COMPITI DA SVOLGERE —
(a) Puoi riportare parola per parola il passo del testo sul welfare compreso tra "Si aggravano le" e "ben – essere.", estremi inclusi?
(b) Come proseguiresti il testo sul welfare a partire dalla sua ultima frase?

TESTO DELLA PAGINA —
Con la crisi la ricchezza si è ulteriormente concentrata, le diseguaglianze sono ancora cresciute, la povertà si è estesa, ai giovani è scippato il loro futuro, la disoccupazione, specie giovanile, ha raggiunto indici che mai abbiamo conosciuto.

Si aggravano le condizioni di vita e di salute per una fascia estesa della nostra popolazione, ma contemporaneamente si riducono drasticamente le risorse destinate al sistema dei servizi sociali; poiché, da tempo, vi è un orientamento politico che vuole scardinare il modello di Welfare che avevamo costruito nel secolo scorso.

Una crisi non solo dettata dal taglio delle risorse, poiché è accentuata da un pensiero culturale e politico, che ha scavato solchi e prodotto fratture, rimettendo in discussione il carattere universalistico dei servizi. Il Welfare è sempre più considerato solo un costo, non investimento e infrastruttura necessaria allo sviluppo locale, un sistema chiamato a sorreggere, sostenere e supportare le persone e assicurare livelli di convivenza e ben – essere.

Siamo i primi ad affermare che occorre riformare, innovare, rivisitare quel sistema, metterci mano è urgente, ma non per fare cassa ma perché ormai inadeguato.

La condizione di precarietà, nonché, la vulnerabilità caratterizza questo nostro tempo; la disoccupazione giovanile, la povertà estesa, la condizione di cronicità o di non autosufficienza, sono il vissuto di milioni di persone e famiglie.

Il “prendersi cura”  di queste persone richiede forme più efficaci di aiuto e sviluppo umano e sociale.

Non possiamo certo affermare che nella nostra società viene meno lo spirito e l’agire la solidarietà, anzi questa cresce, ma è lasciata alla libera iniziativa del singolo o delle organizzazioni caritatevoli, viene meno l’impegno e l’assunzione di responsabilità da parte del sistema pubblico, chiamato a fare l’impossibile per rimuovere gli ostacoli che impediscono alla persona una sua piena inclusione e partecipazione.

Un sistema di welfare non può esistere se non vi sono risorse pubbliche adeguate con operatori professionali adeguatamente formati.

Lo sviluppo di Comunità,  non può essere certamente la panacea di tutti i mali e consentirci di ricostruire un nuovo modello capace di dare risposte, fiducia e speranza alle persone, specie per coloro che si trovano a vivere condizioni difficili a rischio di esclusione ed emarginazione.

Ma è certamente un modello che ci consente di andare oltre, oltre agli attuali modelli organizzativi e di responsabilità, di andare oltre alle singole prestazioni e misure finora adottate, oltre agli attuali ruoli e funzioni degli operatori, di andare oltre le collaborazioni e il lavoro di rete.

Poiché chiama in causa la Comunità tutta, le sue risorse, quelle anche non ancora attivate, agisce sulle capacità delle persone, su un’idea di alleanze, sulla compartecipazione,  un lavoro interprofessionale, responsabilità plurime e condivise; chiama in causa il sistema economico e finanziario, rendendo tutti, anche i beneficiari responsabili del cambiamento.

[Voci archiviate]
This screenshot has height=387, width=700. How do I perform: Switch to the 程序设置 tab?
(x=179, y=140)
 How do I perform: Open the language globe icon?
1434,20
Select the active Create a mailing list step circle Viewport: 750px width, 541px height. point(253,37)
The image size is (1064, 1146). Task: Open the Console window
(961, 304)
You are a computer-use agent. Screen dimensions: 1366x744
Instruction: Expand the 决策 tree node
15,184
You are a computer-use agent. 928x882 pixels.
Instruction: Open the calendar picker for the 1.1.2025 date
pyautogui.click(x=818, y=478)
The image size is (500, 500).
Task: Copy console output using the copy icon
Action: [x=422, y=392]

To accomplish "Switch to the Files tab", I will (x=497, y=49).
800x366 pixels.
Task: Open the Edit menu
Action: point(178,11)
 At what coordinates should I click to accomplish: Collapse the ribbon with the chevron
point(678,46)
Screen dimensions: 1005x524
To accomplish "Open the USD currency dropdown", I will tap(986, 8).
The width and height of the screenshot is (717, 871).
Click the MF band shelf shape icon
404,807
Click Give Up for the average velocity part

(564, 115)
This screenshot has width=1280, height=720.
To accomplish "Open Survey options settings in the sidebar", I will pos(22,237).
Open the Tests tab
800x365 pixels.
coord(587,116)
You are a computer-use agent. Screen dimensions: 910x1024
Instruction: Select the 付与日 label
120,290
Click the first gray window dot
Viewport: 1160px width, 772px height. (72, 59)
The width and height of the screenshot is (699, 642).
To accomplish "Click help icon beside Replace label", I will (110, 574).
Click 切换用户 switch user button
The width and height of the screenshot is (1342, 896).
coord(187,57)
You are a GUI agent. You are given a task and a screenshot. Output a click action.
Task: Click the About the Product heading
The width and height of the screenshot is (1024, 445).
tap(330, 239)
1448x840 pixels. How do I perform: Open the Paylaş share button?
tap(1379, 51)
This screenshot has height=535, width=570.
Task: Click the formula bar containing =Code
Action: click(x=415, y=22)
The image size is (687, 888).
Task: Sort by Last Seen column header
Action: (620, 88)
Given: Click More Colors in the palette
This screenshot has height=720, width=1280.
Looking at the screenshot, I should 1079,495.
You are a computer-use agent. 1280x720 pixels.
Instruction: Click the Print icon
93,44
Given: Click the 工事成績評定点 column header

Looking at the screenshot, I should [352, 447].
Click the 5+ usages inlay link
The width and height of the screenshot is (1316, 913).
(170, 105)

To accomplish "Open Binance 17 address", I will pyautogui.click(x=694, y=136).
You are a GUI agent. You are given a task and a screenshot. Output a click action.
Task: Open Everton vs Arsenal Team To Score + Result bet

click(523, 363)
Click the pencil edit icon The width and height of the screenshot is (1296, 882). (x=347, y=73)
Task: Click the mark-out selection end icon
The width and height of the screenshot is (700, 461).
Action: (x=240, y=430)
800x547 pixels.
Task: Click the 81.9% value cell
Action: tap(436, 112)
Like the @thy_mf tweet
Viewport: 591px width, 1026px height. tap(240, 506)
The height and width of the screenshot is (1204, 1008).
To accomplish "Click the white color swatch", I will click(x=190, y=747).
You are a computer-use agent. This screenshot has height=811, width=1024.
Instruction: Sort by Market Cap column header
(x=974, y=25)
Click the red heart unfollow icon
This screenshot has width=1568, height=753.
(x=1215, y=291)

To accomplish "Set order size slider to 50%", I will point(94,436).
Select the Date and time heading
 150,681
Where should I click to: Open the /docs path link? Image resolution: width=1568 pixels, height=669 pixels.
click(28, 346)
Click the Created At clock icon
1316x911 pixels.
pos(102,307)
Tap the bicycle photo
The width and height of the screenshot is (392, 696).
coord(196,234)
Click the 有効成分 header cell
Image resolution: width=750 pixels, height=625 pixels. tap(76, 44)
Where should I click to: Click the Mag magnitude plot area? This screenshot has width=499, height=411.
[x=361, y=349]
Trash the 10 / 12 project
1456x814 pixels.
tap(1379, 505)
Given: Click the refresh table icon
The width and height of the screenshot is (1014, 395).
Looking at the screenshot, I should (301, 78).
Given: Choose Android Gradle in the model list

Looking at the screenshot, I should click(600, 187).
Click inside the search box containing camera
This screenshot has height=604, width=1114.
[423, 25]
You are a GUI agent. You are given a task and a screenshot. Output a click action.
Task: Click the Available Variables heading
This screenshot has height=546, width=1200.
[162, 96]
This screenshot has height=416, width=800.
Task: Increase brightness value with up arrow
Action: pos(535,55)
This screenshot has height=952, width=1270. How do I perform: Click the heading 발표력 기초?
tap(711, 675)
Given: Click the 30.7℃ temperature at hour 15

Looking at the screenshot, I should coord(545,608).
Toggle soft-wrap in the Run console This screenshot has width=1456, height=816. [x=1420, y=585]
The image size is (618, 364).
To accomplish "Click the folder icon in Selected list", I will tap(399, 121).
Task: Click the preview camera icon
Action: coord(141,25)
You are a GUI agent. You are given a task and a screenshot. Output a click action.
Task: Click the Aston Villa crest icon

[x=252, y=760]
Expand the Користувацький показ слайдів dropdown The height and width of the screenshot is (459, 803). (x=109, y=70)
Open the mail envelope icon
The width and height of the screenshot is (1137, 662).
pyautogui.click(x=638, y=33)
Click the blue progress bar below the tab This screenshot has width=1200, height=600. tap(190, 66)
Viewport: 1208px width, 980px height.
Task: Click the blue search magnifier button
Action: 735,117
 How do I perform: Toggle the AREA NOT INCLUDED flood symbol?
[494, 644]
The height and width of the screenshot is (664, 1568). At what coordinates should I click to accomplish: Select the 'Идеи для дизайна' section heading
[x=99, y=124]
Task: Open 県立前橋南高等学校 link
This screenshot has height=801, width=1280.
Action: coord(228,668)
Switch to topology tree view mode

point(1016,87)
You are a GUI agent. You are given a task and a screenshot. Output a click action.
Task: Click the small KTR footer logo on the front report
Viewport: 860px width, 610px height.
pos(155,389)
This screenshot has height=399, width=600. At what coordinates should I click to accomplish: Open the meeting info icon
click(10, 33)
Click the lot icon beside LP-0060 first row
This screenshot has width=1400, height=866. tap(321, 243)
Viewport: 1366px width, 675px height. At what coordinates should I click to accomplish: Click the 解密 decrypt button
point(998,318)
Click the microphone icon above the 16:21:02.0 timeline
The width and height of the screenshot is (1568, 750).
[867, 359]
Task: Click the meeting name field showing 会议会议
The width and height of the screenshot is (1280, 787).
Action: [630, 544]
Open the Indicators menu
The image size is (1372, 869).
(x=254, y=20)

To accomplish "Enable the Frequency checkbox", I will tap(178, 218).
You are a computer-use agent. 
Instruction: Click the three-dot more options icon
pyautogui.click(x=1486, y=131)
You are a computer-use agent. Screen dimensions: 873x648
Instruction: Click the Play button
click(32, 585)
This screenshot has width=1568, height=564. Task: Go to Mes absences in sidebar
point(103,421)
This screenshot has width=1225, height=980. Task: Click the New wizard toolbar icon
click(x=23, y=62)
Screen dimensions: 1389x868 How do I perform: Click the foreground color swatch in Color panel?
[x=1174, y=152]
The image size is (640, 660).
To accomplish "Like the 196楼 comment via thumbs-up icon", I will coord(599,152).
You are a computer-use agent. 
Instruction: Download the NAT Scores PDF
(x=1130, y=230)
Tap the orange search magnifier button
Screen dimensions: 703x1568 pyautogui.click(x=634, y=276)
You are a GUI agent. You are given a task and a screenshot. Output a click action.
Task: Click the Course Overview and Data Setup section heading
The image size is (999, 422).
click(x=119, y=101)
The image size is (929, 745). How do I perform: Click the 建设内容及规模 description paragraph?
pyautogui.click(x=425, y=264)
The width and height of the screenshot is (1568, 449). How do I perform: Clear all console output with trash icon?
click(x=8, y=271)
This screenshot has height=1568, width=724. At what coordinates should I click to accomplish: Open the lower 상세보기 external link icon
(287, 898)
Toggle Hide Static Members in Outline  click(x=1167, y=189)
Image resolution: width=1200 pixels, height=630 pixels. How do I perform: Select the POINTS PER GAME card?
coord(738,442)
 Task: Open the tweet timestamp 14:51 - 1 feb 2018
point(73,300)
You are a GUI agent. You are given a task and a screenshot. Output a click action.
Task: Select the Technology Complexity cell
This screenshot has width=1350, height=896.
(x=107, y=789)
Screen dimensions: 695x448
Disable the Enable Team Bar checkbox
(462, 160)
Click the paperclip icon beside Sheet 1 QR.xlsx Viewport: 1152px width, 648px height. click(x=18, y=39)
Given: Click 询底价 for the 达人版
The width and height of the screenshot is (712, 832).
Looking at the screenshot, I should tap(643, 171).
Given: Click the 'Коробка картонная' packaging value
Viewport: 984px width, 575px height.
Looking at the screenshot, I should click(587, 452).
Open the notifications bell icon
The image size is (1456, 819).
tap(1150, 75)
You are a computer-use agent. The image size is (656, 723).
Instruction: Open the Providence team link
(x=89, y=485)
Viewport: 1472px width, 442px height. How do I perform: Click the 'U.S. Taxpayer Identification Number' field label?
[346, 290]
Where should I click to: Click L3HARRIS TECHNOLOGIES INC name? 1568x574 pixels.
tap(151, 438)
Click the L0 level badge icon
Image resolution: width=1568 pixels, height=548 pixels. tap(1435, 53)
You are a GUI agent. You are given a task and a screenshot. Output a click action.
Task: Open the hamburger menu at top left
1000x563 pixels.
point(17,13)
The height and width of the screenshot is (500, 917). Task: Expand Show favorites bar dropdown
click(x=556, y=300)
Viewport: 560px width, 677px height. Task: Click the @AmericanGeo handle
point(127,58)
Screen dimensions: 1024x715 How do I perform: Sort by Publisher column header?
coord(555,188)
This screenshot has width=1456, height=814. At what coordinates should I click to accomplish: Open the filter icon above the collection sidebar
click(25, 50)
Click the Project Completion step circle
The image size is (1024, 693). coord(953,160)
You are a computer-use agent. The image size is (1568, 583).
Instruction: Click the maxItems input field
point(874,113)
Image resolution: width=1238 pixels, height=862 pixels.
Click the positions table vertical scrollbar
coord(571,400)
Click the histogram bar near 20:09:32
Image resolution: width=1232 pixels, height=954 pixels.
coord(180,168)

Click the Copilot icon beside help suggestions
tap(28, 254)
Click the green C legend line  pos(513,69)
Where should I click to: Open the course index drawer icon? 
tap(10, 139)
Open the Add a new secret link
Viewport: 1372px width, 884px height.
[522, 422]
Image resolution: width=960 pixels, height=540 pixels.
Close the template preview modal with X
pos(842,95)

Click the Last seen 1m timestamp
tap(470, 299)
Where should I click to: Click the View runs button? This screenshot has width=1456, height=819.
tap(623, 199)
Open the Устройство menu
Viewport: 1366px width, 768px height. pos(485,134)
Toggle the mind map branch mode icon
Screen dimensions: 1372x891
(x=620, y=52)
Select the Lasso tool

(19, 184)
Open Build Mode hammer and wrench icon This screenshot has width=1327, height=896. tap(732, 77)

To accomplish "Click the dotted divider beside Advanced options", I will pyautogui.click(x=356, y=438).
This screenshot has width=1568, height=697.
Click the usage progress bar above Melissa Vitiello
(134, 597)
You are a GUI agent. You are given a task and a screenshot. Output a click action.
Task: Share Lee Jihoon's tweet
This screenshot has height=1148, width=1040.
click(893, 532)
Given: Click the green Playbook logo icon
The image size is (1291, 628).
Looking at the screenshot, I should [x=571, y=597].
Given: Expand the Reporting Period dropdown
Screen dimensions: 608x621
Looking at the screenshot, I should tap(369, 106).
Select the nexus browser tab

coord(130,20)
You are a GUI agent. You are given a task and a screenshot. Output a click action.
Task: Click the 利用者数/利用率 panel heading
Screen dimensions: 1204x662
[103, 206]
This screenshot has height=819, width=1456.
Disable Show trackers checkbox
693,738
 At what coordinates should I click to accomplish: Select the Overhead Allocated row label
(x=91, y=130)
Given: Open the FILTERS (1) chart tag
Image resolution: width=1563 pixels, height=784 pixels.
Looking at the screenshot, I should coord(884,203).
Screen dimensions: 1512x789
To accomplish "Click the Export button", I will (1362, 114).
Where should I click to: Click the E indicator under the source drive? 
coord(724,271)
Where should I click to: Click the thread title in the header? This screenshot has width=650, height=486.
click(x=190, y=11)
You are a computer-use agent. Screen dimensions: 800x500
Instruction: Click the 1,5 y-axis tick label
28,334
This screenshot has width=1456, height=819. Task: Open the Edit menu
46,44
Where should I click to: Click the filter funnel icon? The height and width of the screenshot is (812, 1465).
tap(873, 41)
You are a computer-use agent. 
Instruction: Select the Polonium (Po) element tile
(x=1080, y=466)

RISPOSTE —
(a)
Si aggravano le condizioni di vita e di salute per una fascia estesa della nostra popolazione, ma contemporaneamente si riducono drasticamente le risorse destinate al sistema dei servizi sociali; poiché, da tempo, vi è un orientamento politico che vuole scardinare il modello di Welfare che avevamo costruito nel secolo scorso.

Una crisi non solo dettata dal taglio delle risorse, poiché è accentuata da un pensiero culturale e politico, che ha scavato solchi e prodotto fratture, rimettendo in discussione il carattere universalistico dei servizi. Il Welfare è sempre più considerato solo un costo, non investimento e infrastruttura necessaria allo sviluppo locale, un sistema chiamato a sorreggere, sostenere e supportare le persone e assicurare livelli di convivenza e ben – essere.

(b)
Ma lo sviluppo di comunità necessita di uno sviluppo dei processi partecipativi, per contribuire e influenzare le scelte e le decisioni  dei decisori; di un agire la partecipazione per rafforzare la cittadinanza attiva, lo sviluppo di un sistema integrato, avendo come obiettivo comune la crescita del capitale sociale, il coinvolgimento attivo e responsabile dei cittadini organizzati e non, dei vari soggetti  e attori locali.

Come promuovere e sperimentare affinchè questi servizi siano riconosciuti “Beni Comuni”, non mercificabili?

Riprendersi il ruolo, da parte degli operatori sociali, come Agente di cambiamento, rivedere le scelte organizzative, farsi soglia, confrontarsi con il desiderio (istanza di cambiamento) – far diventare problema sociale la domanda individuale.

I servizi hanno perso l’essere esperienza collettiva, poiché c’è un fare individuale.

Occorre costruire altre Memorie e altre Storie, questo comporta una forte disponibilità a lavorare insieme, nelle reti ma con nuove alleanze, con altre professioni.

Costruire Altre Storie con altre soggettività, questo ci obbliga ad essere più itineranti e sostare nei luoghi, essere dentro i processi e le sperimentazioni locali.

Lo sviluppo di comunità è anche un percorso di uscita dalla propria storia e memoria.

L’incontro con l’altro, far posto all’altro,richiede più prossimità e un marcato senso di responsabilità, L’Alterità deve poter vivere dentro di noi.

Avremo quindi bisogno di operatori dedicati e formati, per promuovere lo sviluppo di comunità nel territorio,  per tessere, intrecciare, ricostruire e rafforzare relazioni e legami sociali.

Sapendo che il futuro non si gioca sul futuro dei servizi ma sul futuro delle persone!

Avendo consapevolezza che, quello che riusciremo a fare, non è solo per il qui e ora, ma ha un valore oltre il presente, non soltanto per Giovanni e Rosetta, ma per affermare diritti di cittadinanza, un’idea di società, il cui esito probabilmente non lo vedremo noi ma altri, i nostri figli.

Crediamo che sia un cammino faticoso, ma anche meritevole e affascinante, avviamoci con il giusto passo, tornerà la primavera!